Are you trying to run on the Qiwei partition on Ganymede? Is this part of the testing for Dr. Zare? If so, my answer will differ (slightly) than how to do it on europa (and I can give you a specific answer as opposed to a more generic introduction to launcher).

Bet,
Chris

Hello Professor. Yes I’m working with the Qiwei partition on Ganymede with Dr. Zare

Ok, so on ganymede (and on UTD systems) we don’t use the -A the flag.

As written you’re submitting to the development partition (and those nodes do only have 16 cores) but what you want to do is submit to the Qiwei partition.

The two nodes in the Qiwei partition are 96 cores each.

In jobfile you do not want to put your matlab script there. You want to put a text file that is a list of the commands to launch using shell/bash syntax.

So, let’s say you wanted to run multiple matlab jobs that each use 16 cores on a single Qiwei partition node. First, you’d create your SLURM batch script to look something like below:

Note: 96/16 = 6 tasks per node (-n 6)

#!/bin/bash
#Simple SLURM script for submitting multiple serial
#jobs (e.g. parametric studies) using a script wrapper
#to launch the jobs.
#
#
#SBATCH -J
#SBATCH -N 1
#SBATCH -n 6
#SBATCH -p Qiwei
#SBATCH -o Parametric.%j.out
#SBATCH -e Parametric.%j.err
#SBATCH -t 48:00:00


module load launcher
export LAUNCHER_WORKDIR=
export LAUNCHER_JOB_FILE=jobfile

$LAUNCHER_DIR/paramrun

Then, your jobfile would looks something like below:

matlab -nodesktop -nodisplay -nosplash /path/to/script1.m
matlab -nodesktop -nodisplay -nosplash /path/to/script2.m
matlab -nodesktop -nodisplay -nosplash /path/to/script3.m
matlab -nodesktop -nodisplay -nosplash /path/to/script4.m
matlab -nodesktop -nodisplay -nosplash /path/to/script5.m
matlab -nodesktop -nodisplay -nosplash /path/to/script6.m

Finally, in your matlab scripts (scriptn.m) you need to tell matlab it is only allowed to use 16 tasks.

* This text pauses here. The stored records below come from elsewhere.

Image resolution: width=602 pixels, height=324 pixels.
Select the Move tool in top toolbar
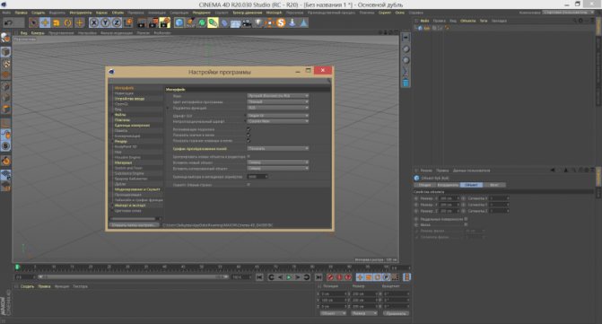(x=45, y=22)

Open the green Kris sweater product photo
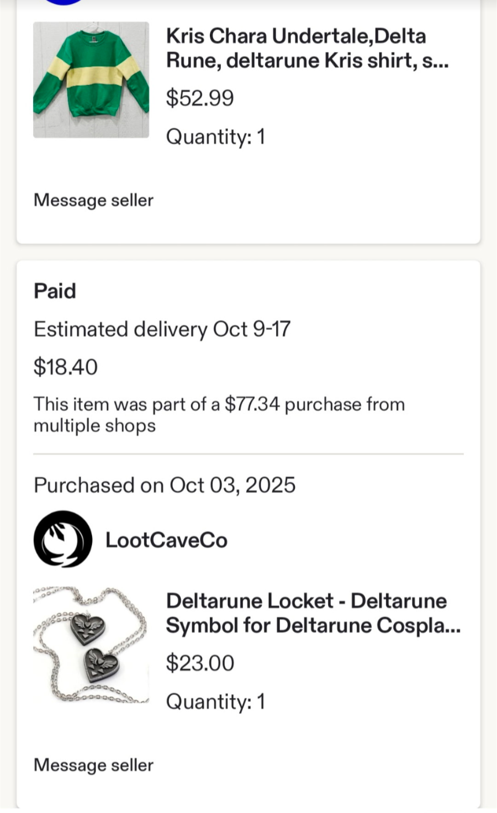[91, 80]
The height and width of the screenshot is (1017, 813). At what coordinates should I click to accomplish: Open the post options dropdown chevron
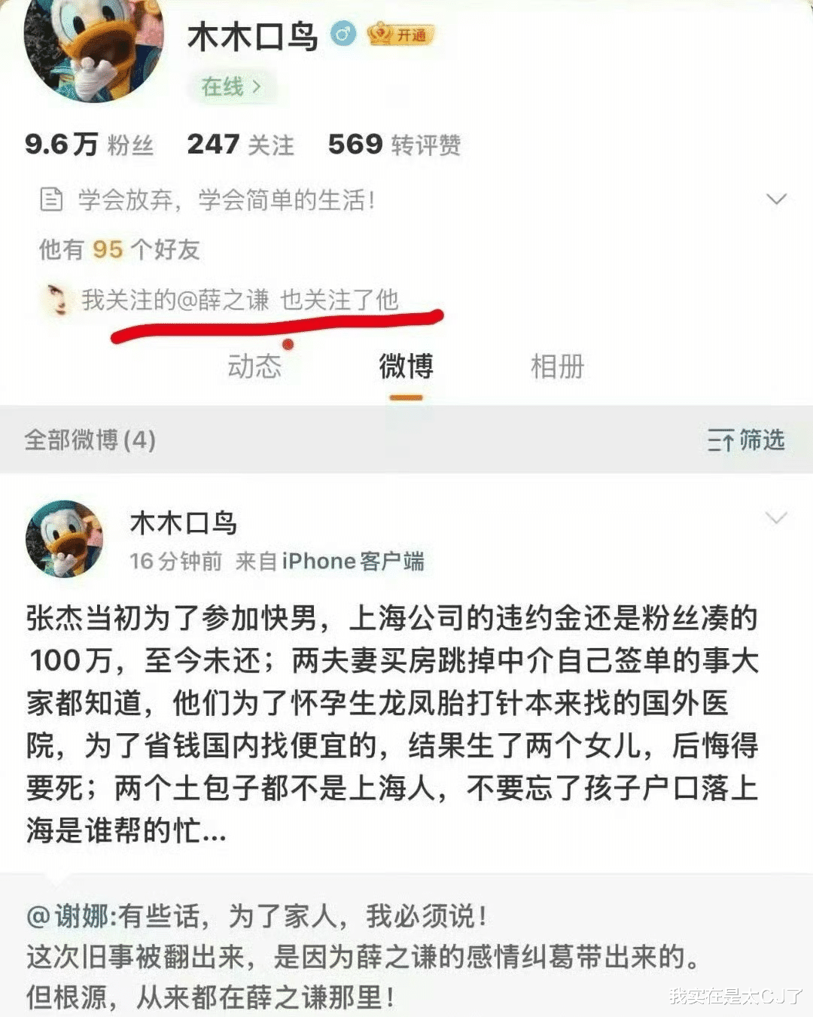click(776, 518)
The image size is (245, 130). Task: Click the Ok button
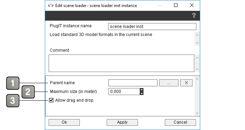(64, 122)
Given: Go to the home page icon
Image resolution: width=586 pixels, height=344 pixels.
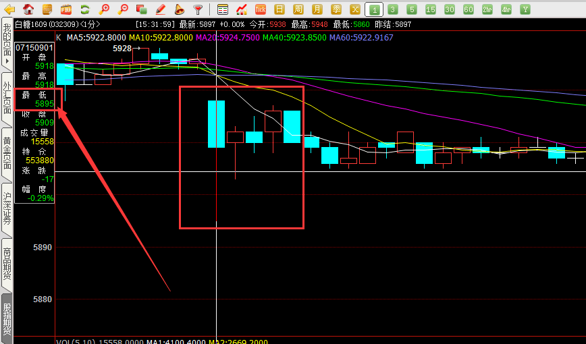Looking at the screenshot, I should click(28, 9).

You should play with the number of simultaneous jobs you run and adjust the number of tasks you allow each matlab job to launch.

Try 6 matlab jobs each using 16 cores
Try 12 matlab jobs each using 8 cores
Try 24 matlab jobs each using 4 cores
etc.

I’ll be on a teams call with your PI on Monday. If you’d like to join us, we can discuss in much more detail.

Good luck and happy computing!

Chris

Thank you very much Professor, I have used your guidance and I have faced few other issues that I wanted to share with you.

  1. I wanted to use this scheme on TACC and like you said I wrote a text file for my launcher such as the following:

module load matlab
matlab -nodesktop -nodisplay -nosplash /path/to/script1.m
matlab -nodesktop -nodisplay -nosplash /path/to/script2.m
matlab -nodesktop -nodisplay -nosplash /path/to/script3.m
matlab -nodesktop -nodisplay -nosplash /path/to/script4.m

The problem is that the Launcher do not run the other lines simultaneously. Instead it stays at the first line until it finishes it then it goes to other lines.
2) The other issue is that I have used the slurm file for Ganymede like you instructed me. It still shows the number of cores are 16 and therefore it is not in the Qiwei node. My slurm file is this:

#!/bin/bash
#Simple SLURM script for submitting multiple serial
Jobs (e.g. parametric studies) using a script wrapper
#to launch the jobs.

#SBATCH -J
#SBATCH -N 1
#SBATCH -n 1
#SBATCH -p Qiwei
#SBATCH -o Parametric.%j.out
#SBATCH -e Parametric.%j.err
#SBATCH -t 00:05:00

module load launcher
export LAUNCHER_WORKDIR=/home/sxa190130/NM_project
export LAUNCHER_JOB_FILE=my_test.txt

I just wanted to run a test to see if my code works or not so I put the run time to be short (5 minutes) and n=1.
Thank you very much for your help
Arya

That is because that’s what you asked launcher to do. :slight_smile:

Ok several things. First, the module load matlab command will go in your slurm script not in the jobfile. Second, it ran one at a time because you used -n = 1 (and thus you asked it to run one task at a time).

I assure you the Qiwei nodes have 96 cores.

Move the module load matlab into your sbatch script. Remove the module load command from your launcher jobfile. Set -n to a number greater than 1. This will control how many run at one time.

If you ask for 1 node and 1 task, it’s going to run one at a time.

Set -n = number of tasks you want to run at the same time. I assure you the example I wrote above works.